Given problem >>
Starting at the first line of the entries and ending at the line that contains "pyautogui.click(x=15, y=744)", with both ends included, recast those lines as a JSON list of strings, one string per line and blank lines left out.
>> Begin Records provided
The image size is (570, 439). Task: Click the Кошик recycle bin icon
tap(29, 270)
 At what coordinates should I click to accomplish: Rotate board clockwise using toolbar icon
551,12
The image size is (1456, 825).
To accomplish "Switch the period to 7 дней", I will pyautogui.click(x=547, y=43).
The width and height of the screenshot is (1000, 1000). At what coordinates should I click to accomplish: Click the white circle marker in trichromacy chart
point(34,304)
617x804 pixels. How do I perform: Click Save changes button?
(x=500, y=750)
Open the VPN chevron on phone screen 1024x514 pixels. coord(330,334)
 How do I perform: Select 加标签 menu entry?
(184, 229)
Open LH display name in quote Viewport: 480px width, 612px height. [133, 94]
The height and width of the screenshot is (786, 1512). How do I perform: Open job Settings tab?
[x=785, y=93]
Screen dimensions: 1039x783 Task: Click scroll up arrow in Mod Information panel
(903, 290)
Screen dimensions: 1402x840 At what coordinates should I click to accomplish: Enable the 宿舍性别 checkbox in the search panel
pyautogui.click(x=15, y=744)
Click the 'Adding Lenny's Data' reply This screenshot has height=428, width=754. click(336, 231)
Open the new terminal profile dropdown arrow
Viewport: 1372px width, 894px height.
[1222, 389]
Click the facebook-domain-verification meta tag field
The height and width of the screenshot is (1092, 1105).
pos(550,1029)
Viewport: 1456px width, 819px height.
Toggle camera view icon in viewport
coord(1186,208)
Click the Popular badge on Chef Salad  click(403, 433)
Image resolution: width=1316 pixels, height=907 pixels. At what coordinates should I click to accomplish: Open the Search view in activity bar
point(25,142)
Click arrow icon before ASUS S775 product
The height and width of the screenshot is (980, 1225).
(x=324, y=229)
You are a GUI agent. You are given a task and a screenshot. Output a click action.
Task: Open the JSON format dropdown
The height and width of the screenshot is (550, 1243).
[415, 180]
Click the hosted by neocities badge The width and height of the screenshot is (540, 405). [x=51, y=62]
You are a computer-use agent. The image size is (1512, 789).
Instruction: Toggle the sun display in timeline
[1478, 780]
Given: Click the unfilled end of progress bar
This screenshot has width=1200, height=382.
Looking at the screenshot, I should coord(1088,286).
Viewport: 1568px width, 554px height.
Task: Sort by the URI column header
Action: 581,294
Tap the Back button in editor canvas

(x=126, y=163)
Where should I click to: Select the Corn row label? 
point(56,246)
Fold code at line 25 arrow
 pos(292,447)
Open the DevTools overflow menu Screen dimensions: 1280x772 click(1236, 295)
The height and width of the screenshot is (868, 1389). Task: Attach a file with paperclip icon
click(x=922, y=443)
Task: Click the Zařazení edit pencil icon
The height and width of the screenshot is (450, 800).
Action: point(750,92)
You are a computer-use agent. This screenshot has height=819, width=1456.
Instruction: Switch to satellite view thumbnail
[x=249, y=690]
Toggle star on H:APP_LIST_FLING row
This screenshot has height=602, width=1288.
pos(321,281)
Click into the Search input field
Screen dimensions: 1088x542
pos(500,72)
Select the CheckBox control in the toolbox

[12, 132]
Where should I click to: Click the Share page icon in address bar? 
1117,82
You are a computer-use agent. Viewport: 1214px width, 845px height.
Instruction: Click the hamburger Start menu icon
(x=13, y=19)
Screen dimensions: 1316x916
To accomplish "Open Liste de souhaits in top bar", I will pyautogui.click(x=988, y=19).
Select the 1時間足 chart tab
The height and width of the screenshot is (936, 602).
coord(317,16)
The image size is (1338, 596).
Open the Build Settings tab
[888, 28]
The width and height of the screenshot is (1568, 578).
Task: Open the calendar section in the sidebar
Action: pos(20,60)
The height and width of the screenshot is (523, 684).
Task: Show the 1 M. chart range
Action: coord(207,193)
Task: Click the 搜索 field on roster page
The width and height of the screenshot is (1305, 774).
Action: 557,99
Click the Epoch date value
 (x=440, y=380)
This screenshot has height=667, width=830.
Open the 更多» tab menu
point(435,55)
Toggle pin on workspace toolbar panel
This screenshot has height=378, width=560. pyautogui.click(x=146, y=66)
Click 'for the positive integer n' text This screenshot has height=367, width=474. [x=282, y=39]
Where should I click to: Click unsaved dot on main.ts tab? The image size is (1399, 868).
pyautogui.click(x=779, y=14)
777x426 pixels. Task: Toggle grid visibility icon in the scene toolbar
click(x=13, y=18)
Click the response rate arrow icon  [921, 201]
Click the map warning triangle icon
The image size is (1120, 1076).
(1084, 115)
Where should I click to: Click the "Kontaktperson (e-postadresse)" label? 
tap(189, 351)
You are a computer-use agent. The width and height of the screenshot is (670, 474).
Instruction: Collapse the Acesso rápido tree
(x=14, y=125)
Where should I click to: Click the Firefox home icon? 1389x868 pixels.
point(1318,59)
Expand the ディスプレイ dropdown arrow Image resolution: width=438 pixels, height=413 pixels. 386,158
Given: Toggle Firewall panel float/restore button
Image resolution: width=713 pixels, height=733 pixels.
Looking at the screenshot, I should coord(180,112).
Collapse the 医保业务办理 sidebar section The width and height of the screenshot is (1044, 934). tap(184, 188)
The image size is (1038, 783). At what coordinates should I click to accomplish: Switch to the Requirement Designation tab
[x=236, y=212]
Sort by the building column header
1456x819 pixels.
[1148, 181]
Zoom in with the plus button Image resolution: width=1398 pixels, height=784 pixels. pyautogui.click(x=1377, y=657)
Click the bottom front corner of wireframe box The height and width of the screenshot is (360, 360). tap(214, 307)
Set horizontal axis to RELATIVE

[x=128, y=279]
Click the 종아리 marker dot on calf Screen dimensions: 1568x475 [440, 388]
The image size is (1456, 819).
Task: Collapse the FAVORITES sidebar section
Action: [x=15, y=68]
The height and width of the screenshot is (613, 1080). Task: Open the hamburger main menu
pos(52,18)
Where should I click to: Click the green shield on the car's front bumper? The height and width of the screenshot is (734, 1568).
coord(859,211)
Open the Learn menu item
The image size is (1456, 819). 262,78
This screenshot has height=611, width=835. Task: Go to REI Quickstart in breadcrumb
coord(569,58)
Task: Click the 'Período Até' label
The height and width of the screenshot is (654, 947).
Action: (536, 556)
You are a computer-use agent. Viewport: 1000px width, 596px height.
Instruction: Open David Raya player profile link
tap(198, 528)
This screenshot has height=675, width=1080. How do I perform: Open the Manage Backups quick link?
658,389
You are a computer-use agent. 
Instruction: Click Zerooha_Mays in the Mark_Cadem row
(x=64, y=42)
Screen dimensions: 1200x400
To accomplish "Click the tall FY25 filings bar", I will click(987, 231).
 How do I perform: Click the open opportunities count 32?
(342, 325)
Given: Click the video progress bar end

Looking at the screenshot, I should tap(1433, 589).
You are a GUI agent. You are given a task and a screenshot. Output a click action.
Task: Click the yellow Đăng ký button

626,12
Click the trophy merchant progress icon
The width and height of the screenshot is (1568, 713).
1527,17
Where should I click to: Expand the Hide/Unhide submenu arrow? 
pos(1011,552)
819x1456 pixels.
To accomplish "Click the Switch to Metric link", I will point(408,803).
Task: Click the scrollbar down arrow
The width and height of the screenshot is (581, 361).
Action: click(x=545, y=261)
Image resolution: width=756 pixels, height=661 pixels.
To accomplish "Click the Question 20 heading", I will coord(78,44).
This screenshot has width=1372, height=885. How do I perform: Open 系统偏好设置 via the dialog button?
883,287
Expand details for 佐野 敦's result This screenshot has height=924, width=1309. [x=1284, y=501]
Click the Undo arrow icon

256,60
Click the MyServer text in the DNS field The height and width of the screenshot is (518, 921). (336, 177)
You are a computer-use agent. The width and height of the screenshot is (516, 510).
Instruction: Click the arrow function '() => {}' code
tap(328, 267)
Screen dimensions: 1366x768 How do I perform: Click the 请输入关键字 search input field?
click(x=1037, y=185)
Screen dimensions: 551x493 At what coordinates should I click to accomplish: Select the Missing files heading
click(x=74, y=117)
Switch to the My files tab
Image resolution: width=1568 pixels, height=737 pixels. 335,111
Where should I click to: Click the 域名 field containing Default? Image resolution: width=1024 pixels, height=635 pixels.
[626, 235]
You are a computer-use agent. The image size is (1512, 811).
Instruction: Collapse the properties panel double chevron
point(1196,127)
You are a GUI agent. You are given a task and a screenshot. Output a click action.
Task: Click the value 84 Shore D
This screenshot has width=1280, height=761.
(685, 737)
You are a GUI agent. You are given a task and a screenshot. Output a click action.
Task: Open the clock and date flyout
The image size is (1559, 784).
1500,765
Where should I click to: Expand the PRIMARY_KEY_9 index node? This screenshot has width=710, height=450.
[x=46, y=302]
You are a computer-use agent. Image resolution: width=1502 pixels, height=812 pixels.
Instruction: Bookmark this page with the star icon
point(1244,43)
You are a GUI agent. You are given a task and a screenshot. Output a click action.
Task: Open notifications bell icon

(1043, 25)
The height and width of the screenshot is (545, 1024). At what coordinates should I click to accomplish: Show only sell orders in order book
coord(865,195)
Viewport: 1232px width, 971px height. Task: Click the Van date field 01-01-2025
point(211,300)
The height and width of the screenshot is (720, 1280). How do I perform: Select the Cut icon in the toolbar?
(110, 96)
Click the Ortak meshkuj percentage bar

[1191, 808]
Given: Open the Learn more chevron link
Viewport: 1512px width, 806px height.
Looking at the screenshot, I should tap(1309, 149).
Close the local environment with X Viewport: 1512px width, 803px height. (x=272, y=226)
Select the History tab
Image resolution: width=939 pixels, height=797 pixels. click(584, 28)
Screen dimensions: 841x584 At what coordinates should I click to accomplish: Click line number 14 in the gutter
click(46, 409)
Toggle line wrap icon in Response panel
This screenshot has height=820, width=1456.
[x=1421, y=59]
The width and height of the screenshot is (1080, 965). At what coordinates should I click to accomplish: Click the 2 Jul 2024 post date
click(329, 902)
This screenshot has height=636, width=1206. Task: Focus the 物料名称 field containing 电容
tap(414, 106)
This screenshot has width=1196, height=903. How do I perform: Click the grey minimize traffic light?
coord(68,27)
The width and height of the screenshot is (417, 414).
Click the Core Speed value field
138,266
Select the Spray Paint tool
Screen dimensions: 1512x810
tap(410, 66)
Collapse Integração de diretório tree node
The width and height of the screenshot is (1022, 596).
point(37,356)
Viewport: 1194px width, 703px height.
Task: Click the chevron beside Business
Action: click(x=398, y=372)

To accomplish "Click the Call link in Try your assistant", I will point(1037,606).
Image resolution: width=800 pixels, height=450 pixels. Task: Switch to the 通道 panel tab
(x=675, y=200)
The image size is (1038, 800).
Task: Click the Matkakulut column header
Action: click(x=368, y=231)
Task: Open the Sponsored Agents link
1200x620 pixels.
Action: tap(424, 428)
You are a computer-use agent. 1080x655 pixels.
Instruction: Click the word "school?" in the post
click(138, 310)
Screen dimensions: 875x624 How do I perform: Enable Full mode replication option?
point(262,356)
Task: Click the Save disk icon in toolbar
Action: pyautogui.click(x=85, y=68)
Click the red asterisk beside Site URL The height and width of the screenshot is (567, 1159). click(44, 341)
>> End Records provided
Output below >>
[
  "The image size is (570, 439). Task: Click the Кошик recycle bin icon",
  "tap(29, 270)",
  " At what coordinates should I click to accomplish: Rotate board clockwise using toolbar icon",
  "551,12",
  "The image size is (1456, 825).",
  "To accomplish \"Switch the period to 7 дней\", I will pyautogui.click(x=547, y=43).",
  "The width and height of the screenshot is (1000, 1000). At what coordinates should I click to accomplish: Click the white circle marker in trichromacy chart",
  "point(34,304)",
  "617x804 pixels. How do I perform: Click Save changes button?",
  "(x=500, y=750)",
  "Open the VPN chevron on phone screen 1024x514 pixels. coord(330,334)",
  " How do I perform: Select 加标签 menu entry?",
  "(184, 229)",
  "Open LH display name in quote Viewport: 480px width, 612px height. [133, 94]",
  "The height and width of the screenshot is (786, 1512). How do I perform: Open job Settings tab?",
  "[x=785, y=93]",
  "Screen dimensions: 1039x783 Task: Click scroll up arrow in Mod Information panel",
  "(903, 290)",
  "Screen dimensions: 1402x840 At what coordinates should I click to accomplish: Enable the 宿舍性别 checkbox in the search panel",
  "pyautogui.click(x=15, y=744)"
]